Compared with normoglycemic infants, hypoglycemic and unstable infants had lower birth weight z-scores, and hyperglycemic and unstable infants were of lower birth weight. Hypoglycemic infants had similar outcomes to normoglycemic infants. Hyperglycemic and unstable infants were less likely to survive without neonatal morbidity and less likely to survive without neurodevelopmental impairment at 2 years of age. Higher mean blood glucose concentration was seen in the hyperglycemic and unstable groups, and was associated with worse neonatal and 2-year outcomes. Greater glucose variability was seen in the hypoglycemic and unstable groups, and was associated with worse neonatal illness but not outcome at 2 years. No associations between measures of neonatal glycemia and neonatal or 2-year outcomes remained after correction for gestation, birth weight z-score, and socioeconomic status.
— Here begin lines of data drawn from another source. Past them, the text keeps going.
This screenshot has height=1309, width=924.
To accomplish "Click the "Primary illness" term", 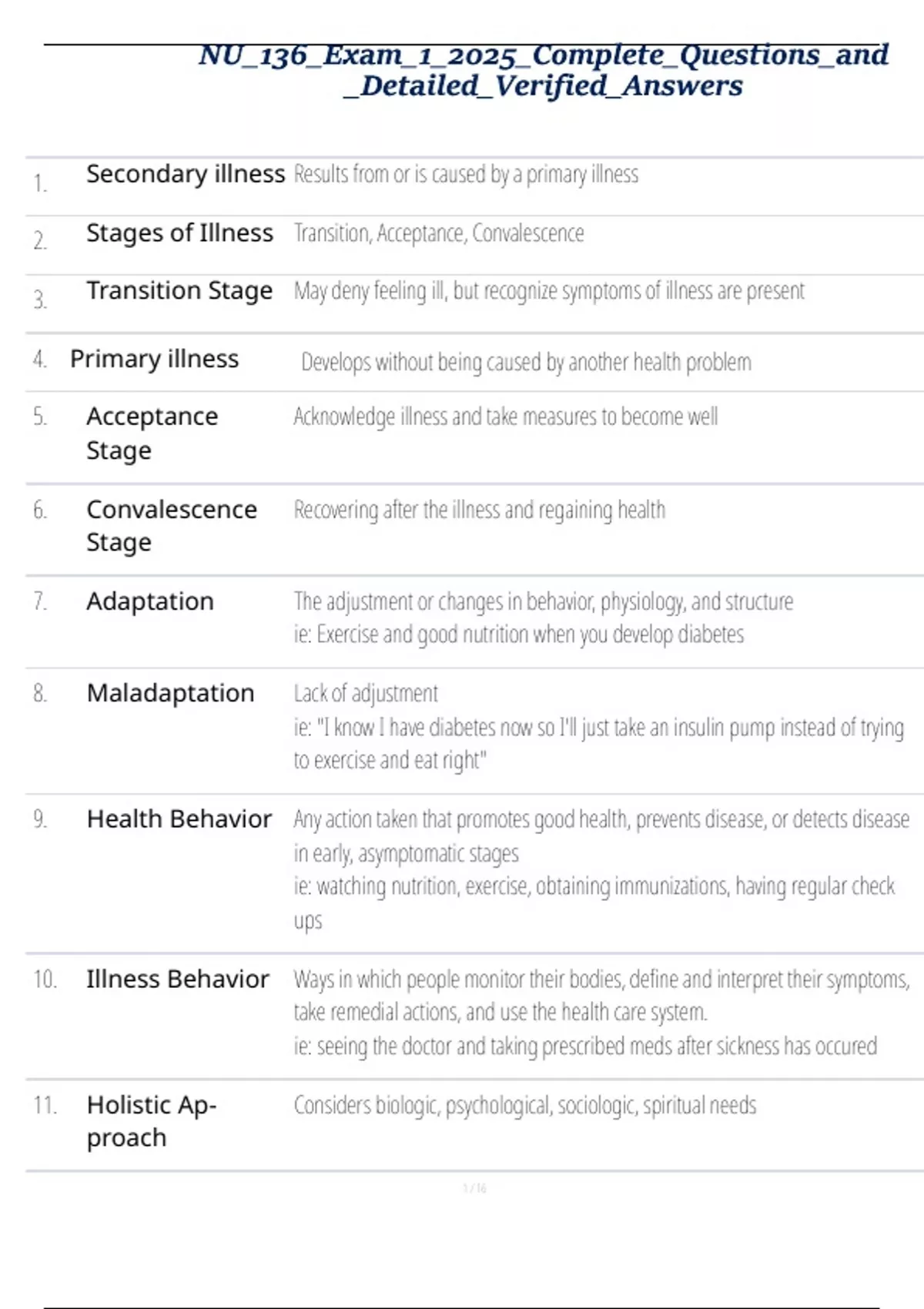I will pyautogui.click(x=154, y=359).
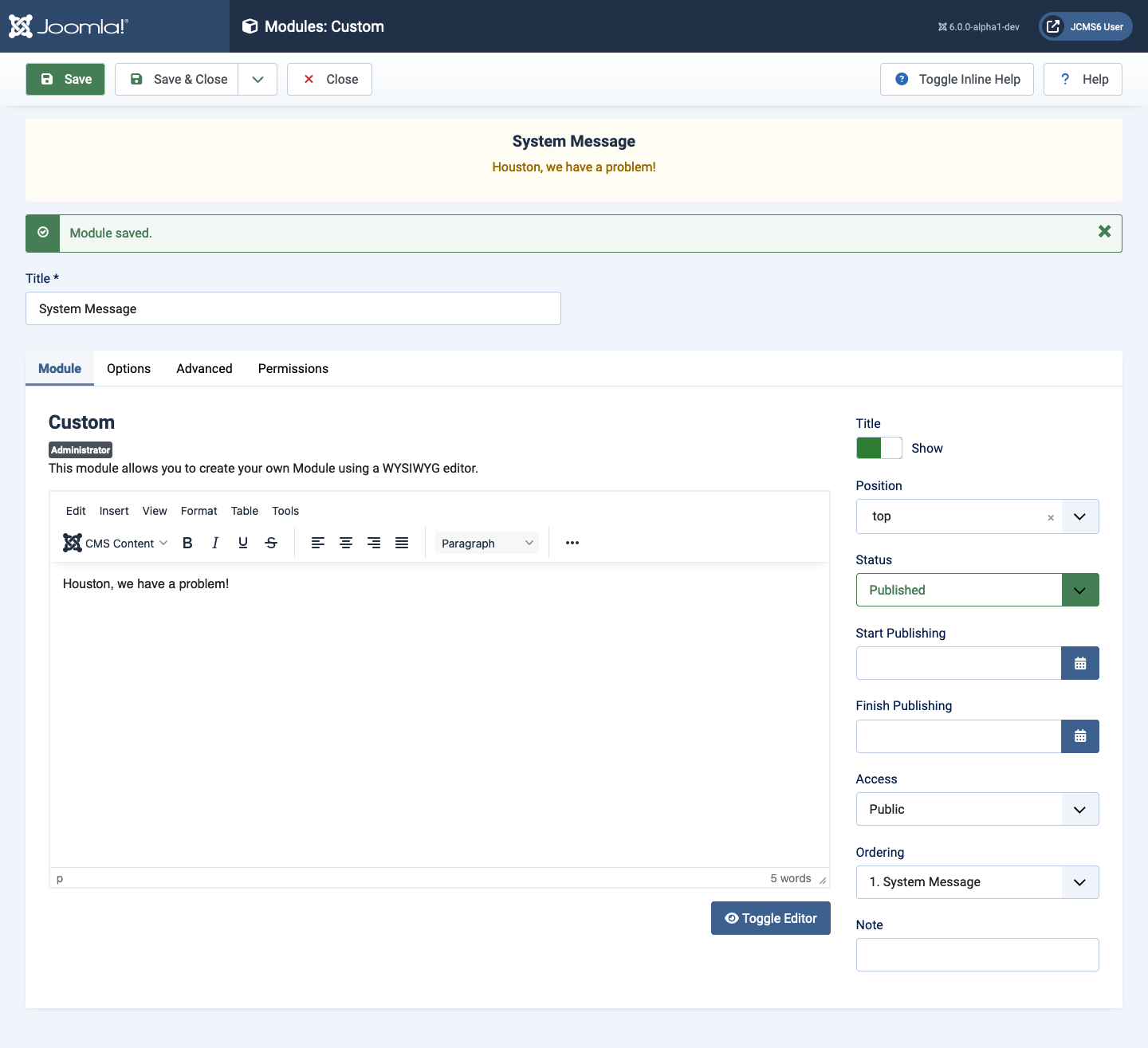Dismiss the Module saved message
The image size is (1148, 1048).
point(1104,231)
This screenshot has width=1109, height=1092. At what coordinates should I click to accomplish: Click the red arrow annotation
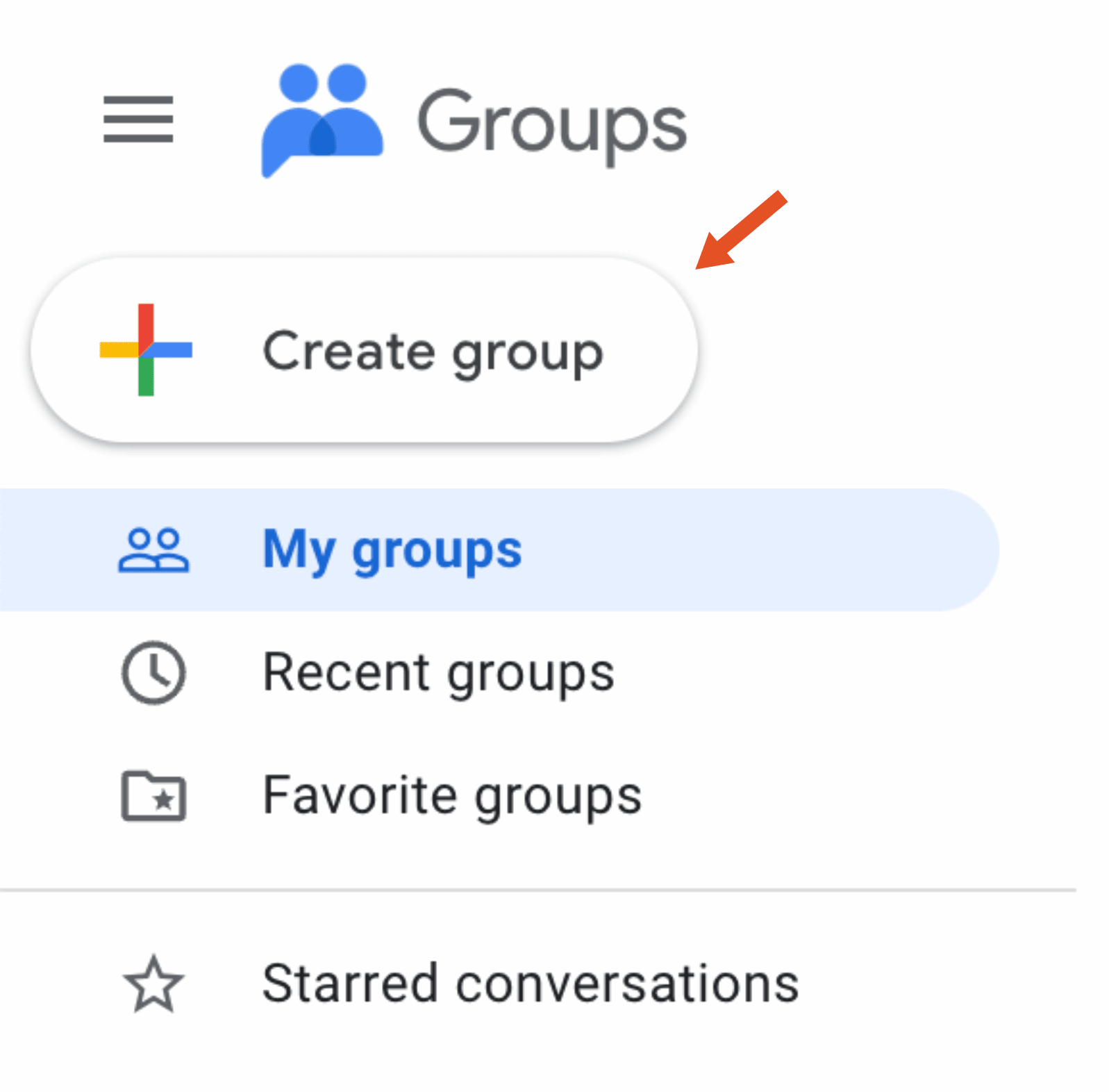(x=740, y=230)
In very preterm infants, measures of neonatal glycemia are markers of gestational age and intrauterine growth, and are not independent predictors of neonatal illness or outcomes at 2 years of age.
探讨极早产儿早期新生儿血糖水平、新生儿特征、新生儿疾病与发育结局之间的关系。
一项回顾性观察队列研究,纳入了443例出生体重<1500g或孕周<30周,并在出生后24小时内入住新西兰奥克兰国家妇女医院的婴儿。血糖变异性定义为所有血糖浓度经对数转换后围绕均值的标准差。根据第一周内的绝对血糖波动情况将婴儿分为4组:血糖正常组;低血糖组;高血糖组和血糖不稳定组。
与血糖正常的婴儿相比,低血糖和血糖不稳定的婴儿出生体重Z评分较低,高血糖和血糖不稳定的婴儿出生体重较低。低血糖婴儿的结局与血糖正常的婴儿相似。高血糖和血糖不稳定的婴儿在无新生儿发病的情况下存活的可能性较小,在2岁时无神经发育障碍存活的可能性也较小。高血糖和血糖不稳定组的平均血糖浓度较高,且与较差的新生儿期和2岁时的结局相关。低血糖和血糖不稳定组的血糖变异性较大,且与较差的新生儿疾病相关,但与2岁时的结局无关。在校正孕周、出生体重Z评分和社会经济地位后,新生儿血糖指标与新生儿期或2岁时的结局之间无关联。
在极早产儿中,新生儿血糖指标是胎龄和宫内生长的标志物,并非新生儿疾病或2岁时结局的独立预测因素。